What is being asked -
Reproduce word for word the part of the records that opens with the line containing "The height and width of the screenshot is (905, 2576)." and closes with the line containing "Looking at the screenshot, I should pos(1091,340).", both of those lines included.
Start Input for this task
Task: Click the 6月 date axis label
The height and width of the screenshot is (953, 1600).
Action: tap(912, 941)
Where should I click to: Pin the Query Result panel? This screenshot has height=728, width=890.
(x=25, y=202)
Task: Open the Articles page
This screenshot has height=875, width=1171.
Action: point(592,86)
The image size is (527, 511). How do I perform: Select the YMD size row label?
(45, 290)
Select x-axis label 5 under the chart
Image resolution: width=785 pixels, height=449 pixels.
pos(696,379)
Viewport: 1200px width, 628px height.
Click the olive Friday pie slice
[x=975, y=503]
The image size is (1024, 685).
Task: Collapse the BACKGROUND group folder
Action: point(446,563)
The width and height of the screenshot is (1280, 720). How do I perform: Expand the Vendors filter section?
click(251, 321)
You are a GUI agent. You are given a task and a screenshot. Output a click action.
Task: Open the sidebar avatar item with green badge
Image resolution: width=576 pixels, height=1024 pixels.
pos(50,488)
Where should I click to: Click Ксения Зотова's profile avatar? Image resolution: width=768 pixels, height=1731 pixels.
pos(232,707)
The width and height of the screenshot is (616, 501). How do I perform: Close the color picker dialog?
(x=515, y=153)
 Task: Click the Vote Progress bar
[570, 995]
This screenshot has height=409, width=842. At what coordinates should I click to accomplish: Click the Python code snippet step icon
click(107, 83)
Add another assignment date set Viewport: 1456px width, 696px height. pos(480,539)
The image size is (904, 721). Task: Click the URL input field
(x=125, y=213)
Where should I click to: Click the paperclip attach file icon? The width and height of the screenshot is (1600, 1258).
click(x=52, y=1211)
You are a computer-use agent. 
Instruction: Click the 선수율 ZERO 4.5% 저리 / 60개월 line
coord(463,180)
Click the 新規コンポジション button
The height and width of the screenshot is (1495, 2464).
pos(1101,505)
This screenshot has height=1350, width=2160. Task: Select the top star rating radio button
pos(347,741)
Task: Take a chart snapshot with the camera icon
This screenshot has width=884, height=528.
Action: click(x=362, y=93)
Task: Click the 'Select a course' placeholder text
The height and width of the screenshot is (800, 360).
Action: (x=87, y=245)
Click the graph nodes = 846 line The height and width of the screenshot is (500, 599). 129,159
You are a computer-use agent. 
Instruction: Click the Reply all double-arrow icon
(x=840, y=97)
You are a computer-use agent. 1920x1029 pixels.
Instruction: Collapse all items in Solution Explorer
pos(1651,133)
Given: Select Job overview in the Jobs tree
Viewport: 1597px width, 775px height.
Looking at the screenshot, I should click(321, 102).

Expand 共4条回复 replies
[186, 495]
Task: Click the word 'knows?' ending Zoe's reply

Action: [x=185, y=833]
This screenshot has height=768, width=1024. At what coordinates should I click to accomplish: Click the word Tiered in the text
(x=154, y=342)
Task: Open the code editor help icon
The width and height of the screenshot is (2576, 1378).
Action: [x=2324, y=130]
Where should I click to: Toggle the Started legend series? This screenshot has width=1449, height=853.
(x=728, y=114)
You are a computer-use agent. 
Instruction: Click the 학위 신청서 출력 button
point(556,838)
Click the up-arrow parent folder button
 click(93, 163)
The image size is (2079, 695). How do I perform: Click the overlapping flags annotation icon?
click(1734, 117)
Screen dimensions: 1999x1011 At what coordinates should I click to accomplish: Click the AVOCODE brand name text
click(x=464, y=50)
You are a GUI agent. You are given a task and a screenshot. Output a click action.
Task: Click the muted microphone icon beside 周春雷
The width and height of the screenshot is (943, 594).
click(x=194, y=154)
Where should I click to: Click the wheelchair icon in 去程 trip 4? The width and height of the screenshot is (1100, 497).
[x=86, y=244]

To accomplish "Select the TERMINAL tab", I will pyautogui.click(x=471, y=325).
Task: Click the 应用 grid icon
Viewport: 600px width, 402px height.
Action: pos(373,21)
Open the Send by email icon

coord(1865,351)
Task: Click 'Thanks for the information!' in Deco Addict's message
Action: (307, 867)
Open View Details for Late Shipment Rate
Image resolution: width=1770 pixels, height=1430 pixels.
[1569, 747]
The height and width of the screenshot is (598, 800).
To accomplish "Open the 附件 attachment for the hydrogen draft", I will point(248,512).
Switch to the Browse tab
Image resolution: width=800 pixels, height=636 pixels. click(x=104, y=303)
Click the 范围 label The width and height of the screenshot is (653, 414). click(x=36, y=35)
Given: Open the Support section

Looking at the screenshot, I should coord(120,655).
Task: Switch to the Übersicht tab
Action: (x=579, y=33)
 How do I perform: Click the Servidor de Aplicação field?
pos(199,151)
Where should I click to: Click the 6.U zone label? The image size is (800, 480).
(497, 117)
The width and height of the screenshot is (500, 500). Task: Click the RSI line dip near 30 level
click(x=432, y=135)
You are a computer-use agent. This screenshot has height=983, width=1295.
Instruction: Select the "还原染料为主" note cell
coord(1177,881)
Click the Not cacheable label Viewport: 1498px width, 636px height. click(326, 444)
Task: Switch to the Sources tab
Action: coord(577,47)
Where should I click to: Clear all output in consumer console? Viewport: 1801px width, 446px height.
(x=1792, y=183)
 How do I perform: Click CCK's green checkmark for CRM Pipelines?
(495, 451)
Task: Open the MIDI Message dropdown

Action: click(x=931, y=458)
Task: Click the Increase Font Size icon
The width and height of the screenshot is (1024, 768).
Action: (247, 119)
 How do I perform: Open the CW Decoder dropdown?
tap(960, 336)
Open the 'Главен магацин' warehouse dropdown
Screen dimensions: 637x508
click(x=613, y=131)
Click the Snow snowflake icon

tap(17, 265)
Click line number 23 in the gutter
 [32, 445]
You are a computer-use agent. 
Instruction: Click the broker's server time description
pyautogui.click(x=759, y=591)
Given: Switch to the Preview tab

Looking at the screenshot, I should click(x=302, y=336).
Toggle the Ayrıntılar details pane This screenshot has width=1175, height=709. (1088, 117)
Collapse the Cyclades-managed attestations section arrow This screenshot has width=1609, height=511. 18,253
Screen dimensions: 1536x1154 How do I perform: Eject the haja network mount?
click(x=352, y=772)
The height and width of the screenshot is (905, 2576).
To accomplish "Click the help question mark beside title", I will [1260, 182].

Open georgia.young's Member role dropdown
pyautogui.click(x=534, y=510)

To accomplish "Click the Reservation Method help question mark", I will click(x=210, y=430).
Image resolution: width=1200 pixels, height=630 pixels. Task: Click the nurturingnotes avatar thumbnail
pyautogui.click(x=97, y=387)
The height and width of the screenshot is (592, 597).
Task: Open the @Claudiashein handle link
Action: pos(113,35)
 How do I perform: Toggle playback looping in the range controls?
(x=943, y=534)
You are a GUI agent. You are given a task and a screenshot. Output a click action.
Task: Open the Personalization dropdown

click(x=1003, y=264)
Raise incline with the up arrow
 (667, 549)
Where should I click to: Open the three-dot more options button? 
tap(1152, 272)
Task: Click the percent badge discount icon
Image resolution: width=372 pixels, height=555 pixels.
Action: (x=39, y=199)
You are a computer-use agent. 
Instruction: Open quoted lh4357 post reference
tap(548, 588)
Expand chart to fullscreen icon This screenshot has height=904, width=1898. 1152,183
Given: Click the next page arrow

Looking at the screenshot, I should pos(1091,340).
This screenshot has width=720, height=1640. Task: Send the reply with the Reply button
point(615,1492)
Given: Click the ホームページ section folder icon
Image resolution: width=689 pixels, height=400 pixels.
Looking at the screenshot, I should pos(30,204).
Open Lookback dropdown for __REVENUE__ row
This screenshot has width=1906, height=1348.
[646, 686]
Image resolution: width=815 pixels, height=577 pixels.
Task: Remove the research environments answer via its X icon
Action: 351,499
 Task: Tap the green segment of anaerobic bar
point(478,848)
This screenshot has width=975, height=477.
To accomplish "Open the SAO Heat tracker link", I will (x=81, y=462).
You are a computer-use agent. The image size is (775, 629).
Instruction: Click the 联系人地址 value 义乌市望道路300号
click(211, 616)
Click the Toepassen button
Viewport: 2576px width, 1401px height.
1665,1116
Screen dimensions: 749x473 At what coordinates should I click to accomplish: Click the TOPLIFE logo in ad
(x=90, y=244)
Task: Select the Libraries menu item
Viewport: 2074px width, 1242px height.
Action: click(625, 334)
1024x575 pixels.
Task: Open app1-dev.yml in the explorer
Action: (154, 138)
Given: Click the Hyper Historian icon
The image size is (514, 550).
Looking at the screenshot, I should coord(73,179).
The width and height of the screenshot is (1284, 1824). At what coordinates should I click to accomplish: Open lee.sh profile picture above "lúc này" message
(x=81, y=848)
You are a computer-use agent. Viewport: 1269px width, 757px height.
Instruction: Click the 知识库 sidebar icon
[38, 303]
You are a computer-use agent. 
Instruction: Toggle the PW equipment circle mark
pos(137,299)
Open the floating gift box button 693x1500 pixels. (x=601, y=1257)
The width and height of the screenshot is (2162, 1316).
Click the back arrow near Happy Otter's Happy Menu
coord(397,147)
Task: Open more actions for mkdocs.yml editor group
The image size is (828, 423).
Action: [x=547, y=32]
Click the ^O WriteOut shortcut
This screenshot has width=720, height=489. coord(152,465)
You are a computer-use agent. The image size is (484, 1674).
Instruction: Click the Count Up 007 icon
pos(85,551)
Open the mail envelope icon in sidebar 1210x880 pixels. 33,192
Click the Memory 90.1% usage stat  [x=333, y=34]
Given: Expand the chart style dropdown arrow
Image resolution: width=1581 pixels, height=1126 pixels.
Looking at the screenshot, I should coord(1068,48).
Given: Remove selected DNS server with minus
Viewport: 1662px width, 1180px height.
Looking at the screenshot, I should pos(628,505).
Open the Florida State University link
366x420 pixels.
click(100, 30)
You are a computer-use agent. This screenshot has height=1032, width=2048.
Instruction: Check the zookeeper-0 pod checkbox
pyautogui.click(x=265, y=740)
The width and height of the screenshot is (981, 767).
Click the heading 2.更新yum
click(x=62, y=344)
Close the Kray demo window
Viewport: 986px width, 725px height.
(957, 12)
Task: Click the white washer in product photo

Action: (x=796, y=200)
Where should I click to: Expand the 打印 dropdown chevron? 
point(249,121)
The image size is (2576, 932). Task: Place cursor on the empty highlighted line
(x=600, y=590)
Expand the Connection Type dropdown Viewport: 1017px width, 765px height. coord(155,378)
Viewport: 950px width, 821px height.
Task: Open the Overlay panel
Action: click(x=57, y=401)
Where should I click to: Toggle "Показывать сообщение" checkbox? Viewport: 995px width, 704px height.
End Input for this task
Output for this task -
The height and width of the screenshot is (905, 2576).
To accomplish "Click the help question mark beside title", I will [1260, 182].

Open georgia.young's Member role dropdown
pyautogui.click(x=534, y=510)

To accomplish "Click the Reservation Method help question mark", I will click(x=210, y=430).
Image resolution: width=1200 pixels, height=630 pixels. Task: Click the nurturingnotes avatar thumbnail
pyautogui.click(x=97, y=387)
The height and width of the screenshot is (592, 597).
Task: Open the @Claudiashein handle link
Action: pos(113,35)
 How do I perform: Toggle playback looping in the range controls?
(x=943, y=534)
You are a GUI agent. You are given a task and a screenshot. Output a click action.
Task: Open the Personalization dropdown

click(x=1003, y=264)
Raise incline with the up arrow
 (667, 549)
Where should I click to: Open the three-dot more options button? 
tap(1152, 272)
Task: Click the percent badge discount icon
Image resolution: width=372 pixels, height=555 pixels.
Action: (x=39, y=199)
You are a computer-use agent. 
Instruction: Open quoted lh4357 post reference
tap(548, 588)
Expand chart to fullscreen icon This screenshot has height=904, width=1898. 1152,183
Given: Click the next page arrow

Looking at the screenshot, I should pos(1091,340).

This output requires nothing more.